**ZITIERTER AUSZUG**
Dr. Sebastian Wagner

Die Dauer der Verfolgungsverjährung bei der Aufsichtspflichtverletzung gemäß § 130 OWiG – zugleich Anmerkung zum Beschluss des LG Itzehoe vom 29. Juni 2021 – 2 KLs 8/18 (2)

I. Einleitung

Der Bußgeldtatbestand der Aufsichtspflichtverletzung in § 130 OWiG ist für die Verfolgung unternehmensbezogener Delinquenz von überragender praktischer Bedeutung. So erlaubt er nicht nur eine Sanktionierung von Leitungspersonen jenseits der persönlichen Beteiligung an der konkreten Rechtsgutsverletzung bzw. -gefährdung, sondern ermöglicht die Verhängung einer Verbandsgeldbuße gegen den Rechtsträger des Unternehmens gemäß § 30 OWiG auch für den Fall, dass die originäre betriebsbezogene Zuwiderhandlung von einem Unternehmensangehörigen unterhalb der Leitungsebene begangen wurde und deshalb für sich gesehen als Bezugstat ausscheidet.[1]

Vor diesem Hintergrund verwundert der Befund, dass die – ebenfalls äußerst praxisrelevante – Frage nach der Dauer der Verfolgungsverjährung für die Aufsichtspflichtverletzung bislang nicht abschließend geklärt zu sein scheint.

II. Der Meinungsstand in Rechtsprechung und Literatur

Zahlreiche Stimmen in der Literatur[2] vertreten die Auffassung, dass für die Verletzung der Aufsichtspflicht nach § 130 OWiG die Verjährungsfrist der Zuwiderhandlung maßgeblich sei. Handelt es sich hierbei um eine Straftat, die z. B. nach § 78 Abs. 3 Nr. 4 StGB einer fünfjährigen Verjährung unterliegt, würde damit – entgegen § 31 Abs. 2 Nr. 1 OWiG – auch die Ordnungswidrigkeit der Aufsichtspflichtverletzung erst in fünf Jahren nach Tatbeendigung verjähren. Auch die Oberlandesgerichte Düsseldorf und Köln gingen in ihren Entscheidungen vom 29.08.1984[3] bzw. 12.01.1990[4] von einer Akzessorietät der Verjährungsfrist der Aufsichtspflichtverletzung aus, bejahten dies entscheidungstragend dann jedoch nur für den Fall, dass die Verjährungsfrist nach § 31 Abs. 2 OWiG länger gewesen wäre, als die Frist für die Verjährung der Verfolgung der betriebsbezogenen Zuwiderhandlung.[5]

Demgegenüber vertrat das OLG Frankfurt a. M. in seiner Entscheidung vom 18.11.1991[6] in Übereinstimmung mit weiten Teilen der Literatur[7] die Ansicht, dass bei der Aufsichtspflichtverletzung nach § 130 OWiG stets die Regelverjährung des § 31 Abs. 2 Nr. 1 OWiG anzuwenden sei und damit längstens eine Verjährungsfrist von drei Jahren gelte.

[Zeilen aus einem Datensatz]
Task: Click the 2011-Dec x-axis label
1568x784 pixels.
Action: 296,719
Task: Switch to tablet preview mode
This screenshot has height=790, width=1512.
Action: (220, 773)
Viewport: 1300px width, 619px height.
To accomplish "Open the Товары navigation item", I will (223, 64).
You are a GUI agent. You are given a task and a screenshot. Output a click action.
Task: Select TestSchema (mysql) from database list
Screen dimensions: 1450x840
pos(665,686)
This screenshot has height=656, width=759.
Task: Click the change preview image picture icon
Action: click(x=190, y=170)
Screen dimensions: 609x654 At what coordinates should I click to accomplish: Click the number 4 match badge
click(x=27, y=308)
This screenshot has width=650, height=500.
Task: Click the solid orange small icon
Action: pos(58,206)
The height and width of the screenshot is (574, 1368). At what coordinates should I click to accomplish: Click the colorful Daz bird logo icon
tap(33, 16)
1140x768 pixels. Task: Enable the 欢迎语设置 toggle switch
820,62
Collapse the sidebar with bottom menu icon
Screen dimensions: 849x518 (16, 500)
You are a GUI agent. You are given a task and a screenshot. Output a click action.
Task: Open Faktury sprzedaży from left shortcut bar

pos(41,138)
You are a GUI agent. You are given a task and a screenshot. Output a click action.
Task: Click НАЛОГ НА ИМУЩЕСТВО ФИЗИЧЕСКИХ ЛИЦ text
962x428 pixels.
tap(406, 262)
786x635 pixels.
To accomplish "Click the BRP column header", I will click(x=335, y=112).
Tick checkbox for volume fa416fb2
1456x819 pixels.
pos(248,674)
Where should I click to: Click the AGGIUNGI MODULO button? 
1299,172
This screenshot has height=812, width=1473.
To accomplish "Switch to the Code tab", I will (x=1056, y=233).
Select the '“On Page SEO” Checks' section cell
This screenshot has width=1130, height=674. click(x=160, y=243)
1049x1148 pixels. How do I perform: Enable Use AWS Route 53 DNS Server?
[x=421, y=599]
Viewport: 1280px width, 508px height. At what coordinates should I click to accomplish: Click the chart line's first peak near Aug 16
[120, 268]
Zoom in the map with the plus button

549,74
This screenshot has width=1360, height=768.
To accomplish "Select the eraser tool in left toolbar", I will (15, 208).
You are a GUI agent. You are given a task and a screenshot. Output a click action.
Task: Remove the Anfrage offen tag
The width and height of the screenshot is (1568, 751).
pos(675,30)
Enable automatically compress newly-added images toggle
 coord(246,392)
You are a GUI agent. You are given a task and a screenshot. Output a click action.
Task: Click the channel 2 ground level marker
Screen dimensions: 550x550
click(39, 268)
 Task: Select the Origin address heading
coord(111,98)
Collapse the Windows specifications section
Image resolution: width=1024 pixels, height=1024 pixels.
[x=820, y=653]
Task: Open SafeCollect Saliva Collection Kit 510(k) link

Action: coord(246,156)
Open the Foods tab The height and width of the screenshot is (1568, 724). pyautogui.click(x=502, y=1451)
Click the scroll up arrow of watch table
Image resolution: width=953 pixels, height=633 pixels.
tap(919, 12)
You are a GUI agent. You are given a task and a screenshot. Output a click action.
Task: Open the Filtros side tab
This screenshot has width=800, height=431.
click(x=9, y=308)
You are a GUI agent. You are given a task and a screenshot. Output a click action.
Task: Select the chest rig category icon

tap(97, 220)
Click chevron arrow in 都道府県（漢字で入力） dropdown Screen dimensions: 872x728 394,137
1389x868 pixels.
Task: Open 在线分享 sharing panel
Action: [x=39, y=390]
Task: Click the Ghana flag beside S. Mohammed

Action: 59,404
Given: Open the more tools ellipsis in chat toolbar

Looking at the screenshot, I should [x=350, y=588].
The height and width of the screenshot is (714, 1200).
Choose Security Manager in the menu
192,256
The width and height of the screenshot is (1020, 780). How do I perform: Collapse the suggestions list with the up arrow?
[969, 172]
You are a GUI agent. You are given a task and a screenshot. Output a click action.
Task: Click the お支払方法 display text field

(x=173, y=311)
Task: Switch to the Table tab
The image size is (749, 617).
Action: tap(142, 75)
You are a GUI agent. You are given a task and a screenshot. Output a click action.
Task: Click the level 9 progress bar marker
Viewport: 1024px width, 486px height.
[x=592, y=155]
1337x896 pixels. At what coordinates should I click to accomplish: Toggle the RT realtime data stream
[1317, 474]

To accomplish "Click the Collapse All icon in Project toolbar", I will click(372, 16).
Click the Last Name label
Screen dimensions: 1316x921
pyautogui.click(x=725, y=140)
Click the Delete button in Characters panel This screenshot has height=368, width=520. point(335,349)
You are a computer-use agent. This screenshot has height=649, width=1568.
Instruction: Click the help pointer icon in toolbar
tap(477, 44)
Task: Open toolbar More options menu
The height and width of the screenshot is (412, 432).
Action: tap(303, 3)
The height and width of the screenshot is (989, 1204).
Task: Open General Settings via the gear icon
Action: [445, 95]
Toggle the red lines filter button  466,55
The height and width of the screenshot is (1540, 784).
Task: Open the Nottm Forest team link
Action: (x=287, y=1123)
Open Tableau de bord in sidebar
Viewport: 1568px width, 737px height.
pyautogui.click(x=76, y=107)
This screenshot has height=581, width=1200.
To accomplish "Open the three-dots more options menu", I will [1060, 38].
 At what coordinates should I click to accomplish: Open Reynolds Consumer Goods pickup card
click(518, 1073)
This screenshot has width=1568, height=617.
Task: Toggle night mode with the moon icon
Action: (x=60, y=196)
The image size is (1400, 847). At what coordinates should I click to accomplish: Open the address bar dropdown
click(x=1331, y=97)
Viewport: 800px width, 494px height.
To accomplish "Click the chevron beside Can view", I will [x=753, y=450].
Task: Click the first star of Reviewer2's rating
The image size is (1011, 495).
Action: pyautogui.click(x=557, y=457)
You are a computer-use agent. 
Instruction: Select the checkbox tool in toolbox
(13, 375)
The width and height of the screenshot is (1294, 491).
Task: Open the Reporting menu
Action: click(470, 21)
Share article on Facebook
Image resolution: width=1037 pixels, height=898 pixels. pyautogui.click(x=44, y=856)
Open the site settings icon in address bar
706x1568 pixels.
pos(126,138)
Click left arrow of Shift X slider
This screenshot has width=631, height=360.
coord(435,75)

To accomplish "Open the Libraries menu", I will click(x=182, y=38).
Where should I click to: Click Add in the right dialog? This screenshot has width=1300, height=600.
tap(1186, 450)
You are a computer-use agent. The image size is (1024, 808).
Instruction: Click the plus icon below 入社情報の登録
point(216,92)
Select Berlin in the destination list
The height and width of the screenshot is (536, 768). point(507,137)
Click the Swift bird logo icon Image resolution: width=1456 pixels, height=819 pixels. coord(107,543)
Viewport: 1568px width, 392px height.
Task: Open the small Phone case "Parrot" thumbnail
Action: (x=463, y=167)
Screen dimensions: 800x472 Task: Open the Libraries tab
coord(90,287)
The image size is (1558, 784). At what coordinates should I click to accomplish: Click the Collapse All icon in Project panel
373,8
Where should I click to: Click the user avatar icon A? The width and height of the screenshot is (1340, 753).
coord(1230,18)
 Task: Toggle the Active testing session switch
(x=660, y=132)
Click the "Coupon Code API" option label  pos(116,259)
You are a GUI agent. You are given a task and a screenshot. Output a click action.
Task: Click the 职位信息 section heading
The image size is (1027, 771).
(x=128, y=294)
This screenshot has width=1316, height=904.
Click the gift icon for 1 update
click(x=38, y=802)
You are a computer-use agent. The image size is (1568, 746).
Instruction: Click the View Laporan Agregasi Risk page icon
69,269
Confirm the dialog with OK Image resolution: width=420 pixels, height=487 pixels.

**ARBEITSANWEISUNG**
Entnimm dem Auszug zur Verfolgungsverjährung wortgetreu die Passage von „Der Bußgeldtatbestand der“ bis einschließlich „zu sein scheint.“. Die Daten stammen aus einer anderen Quelle als der Auszug.

**LÖSUNG**
Der Bußgeldtatbestand der Aufsichtspflichtverletzung in § 130 OWiG ist für die Verfolgung unternehmensbezogener Delinquenz von überragender praktischer Bedeutung. So erlaubt er nicht nur eine Sanktionierung von Leitungspersonen jenseits der persönlichen Beteiligung an der konkreten Rechtsgutsverletzung bzw. -gefährdung, sondern ermöglicht die Verhängung einer Verbandsgeldbuße gegen den Rechtsträger des Unternehmens gemäß § 30 OWiG auch für den Fall, dass die originäre betriebsbezogene Zuwiderhandlung von einem Unternehmensangehörigen unterhalb der Leitungsebene begangen wurde und deshalb für sich gesehen als Bezugstat ausscheidet.[1]

Vor diesem Hintergrund verwundert der Befund, dass die – ebenfalls äußerst praxisrelevante – Frage nach der Dauer der Verfolgungsverjährung für die Aufsichtspflichtverletzung bislang nicht abschließend geklärt zu sein scheint.